---------- RECORDS FOR THE EXERCISE ----------

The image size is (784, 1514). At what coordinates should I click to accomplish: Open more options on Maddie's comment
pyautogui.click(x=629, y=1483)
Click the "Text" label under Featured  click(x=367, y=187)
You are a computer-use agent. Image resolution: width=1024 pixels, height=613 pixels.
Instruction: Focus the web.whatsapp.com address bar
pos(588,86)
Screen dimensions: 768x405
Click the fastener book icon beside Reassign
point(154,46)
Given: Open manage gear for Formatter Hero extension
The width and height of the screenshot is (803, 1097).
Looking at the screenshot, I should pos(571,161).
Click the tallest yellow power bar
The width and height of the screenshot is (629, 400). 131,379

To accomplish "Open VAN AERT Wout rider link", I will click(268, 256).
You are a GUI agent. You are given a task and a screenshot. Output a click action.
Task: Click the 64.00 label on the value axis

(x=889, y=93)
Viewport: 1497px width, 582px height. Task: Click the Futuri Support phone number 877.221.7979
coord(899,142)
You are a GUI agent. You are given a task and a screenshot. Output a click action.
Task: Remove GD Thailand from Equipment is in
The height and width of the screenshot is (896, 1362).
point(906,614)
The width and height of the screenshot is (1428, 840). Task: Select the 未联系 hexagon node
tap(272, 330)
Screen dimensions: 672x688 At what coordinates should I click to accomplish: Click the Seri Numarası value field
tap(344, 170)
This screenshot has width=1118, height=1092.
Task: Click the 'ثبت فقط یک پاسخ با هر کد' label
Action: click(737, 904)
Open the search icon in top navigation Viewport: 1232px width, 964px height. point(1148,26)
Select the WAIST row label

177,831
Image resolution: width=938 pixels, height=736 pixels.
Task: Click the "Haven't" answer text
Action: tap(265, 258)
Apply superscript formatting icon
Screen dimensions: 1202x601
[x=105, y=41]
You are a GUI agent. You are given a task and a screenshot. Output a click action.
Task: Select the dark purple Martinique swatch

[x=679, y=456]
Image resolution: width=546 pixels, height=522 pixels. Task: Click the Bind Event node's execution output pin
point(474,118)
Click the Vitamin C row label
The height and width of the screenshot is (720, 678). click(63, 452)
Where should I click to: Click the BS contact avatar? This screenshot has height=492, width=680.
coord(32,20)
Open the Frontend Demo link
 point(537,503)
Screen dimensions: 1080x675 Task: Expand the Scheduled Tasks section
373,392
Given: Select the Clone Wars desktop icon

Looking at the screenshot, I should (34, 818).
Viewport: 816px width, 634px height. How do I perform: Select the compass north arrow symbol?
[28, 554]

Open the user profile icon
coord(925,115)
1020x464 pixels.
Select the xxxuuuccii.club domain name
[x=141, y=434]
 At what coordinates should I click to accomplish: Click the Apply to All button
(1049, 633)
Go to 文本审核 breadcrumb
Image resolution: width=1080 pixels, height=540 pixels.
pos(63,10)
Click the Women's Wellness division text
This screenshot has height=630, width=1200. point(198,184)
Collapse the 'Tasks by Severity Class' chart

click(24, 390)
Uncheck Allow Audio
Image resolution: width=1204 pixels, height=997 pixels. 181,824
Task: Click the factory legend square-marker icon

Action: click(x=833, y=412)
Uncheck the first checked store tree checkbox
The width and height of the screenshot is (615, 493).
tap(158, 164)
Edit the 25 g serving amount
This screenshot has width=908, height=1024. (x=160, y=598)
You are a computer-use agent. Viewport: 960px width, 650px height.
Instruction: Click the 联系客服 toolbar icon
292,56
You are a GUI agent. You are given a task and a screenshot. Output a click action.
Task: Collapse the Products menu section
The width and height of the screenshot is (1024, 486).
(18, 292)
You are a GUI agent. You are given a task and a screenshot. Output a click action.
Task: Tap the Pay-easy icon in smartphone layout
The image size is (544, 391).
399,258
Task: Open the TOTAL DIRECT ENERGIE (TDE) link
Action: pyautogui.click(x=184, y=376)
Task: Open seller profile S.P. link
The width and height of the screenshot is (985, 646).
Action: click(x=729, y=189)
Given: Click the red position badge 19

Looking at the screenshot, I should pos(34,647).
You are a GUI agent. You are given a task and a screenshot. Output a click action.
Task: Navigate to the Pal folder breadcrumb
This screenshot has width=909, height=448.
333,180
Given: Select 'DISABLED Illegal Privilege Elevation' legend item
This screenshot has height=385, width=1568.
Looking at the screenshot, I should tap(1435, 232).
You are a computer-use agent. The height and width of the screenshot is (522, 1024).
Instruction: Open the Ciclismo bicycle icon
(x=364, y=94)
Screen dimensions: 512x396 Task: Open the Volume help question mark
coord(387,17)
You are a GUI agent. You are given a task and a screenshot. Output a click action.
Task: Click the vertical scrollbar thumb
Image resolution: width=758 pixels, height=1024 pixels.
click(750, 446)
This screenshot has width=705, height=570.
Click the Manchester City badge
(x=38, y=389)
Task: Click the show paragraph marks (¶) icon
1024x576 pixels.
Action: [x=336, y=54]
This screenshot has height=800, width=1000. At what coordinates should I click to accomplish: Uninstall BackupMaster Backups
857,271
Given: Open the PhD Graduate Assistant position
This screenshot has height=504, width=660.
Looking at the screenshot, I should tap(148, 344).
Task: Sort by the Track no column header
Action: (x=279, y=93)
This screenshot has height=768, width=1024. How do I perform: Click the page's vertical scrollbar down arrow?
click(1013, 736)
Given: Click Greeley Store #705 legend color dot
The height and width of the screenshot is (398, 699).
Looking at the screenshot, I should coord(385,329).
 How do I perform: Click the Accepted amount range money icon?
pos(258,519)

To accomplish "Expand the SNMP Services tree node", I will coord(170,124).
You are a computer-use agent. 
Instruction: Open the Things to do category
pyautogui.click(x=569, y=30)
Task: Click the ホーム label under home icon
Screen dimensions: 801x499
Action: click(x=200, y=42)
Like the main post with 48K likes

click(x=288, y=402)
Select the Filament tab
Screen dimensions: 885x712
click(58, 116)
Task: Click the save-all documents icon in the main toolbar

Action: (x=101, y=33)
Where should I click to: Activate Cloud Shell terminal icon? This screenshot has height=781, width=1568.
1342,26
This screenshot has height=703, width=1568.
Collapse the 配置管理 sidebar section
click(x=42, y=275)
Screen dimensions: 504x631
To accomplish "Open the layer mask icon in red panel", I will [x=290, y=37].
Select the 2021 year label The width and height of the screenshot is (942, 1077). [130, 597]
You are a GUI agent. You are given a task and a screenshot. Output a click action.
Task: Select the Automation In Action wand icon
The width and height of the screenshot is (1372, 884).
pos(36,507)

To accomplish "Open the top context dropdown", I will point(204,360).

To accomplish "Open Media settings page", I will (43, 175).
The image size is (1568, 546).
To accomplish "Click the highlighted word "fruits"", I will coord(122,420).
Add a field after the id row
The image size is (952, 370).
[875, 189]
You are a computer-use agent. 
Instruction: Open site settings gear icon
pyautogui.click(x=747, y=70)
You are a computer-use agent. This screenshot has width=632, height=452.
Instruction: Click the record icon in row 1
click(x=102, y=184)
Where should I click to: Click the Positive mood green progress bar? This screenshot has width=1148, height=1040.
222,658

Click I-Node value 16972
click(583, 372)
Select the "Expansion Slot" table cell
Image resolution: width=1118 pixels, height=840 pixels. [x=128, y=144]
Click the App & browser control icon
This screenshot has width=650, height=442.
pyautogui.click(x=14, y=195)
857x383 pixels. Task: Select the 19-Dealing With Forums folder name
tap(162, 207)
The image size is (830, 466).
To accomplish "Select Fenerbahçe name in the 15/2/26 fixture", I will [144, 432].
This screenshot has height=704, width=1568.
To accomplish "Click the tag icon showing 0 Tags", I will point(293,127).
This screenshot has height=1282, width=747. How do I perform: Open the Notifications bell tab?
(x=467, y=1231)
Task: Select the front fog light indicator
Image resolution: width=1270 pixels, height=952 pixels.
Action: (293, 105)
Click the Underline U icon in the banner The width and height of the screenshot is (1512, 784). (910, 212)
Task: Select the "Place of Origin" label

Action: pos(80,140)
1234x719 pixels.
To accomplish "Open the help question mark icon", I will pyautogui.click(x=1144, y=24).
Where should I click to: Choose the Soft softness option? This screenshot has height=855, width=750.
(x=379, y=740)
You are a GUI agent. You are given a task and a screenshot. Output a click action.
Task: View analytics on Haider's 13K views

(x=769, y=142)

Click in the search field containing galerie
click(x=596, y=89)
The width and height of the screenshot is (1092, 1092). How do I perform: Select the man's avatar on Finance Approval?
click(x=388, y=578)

----------

[AIM OF THE EXERCISE]
Beginning with the line that has "The height and width of the screenshot is (896, 1362)." and ending with the line that has "Open the search", set down the lines above exactly and include no others.

[EXPECTED ANSWER]
The height and width of the screenshot is (896, 1362).
point(906,614)
The width and height of the screenshot is (1428, 840). Task: Select the 未联系 hexagon node
tap(272, 330)
Screen dimensions: 672x688 At what coordinates should I click to accomplish: Click the Seri Numarası value field
tap(344, 170)
This screenshot has width=1118, height=1092.
Task: Click the 'ثبت فقط یک پاسخ با هر کد' label
Action: click(737, 904)
Open the search icon in top navigation Viewport: 1232px width, 964px height. point(1148,26)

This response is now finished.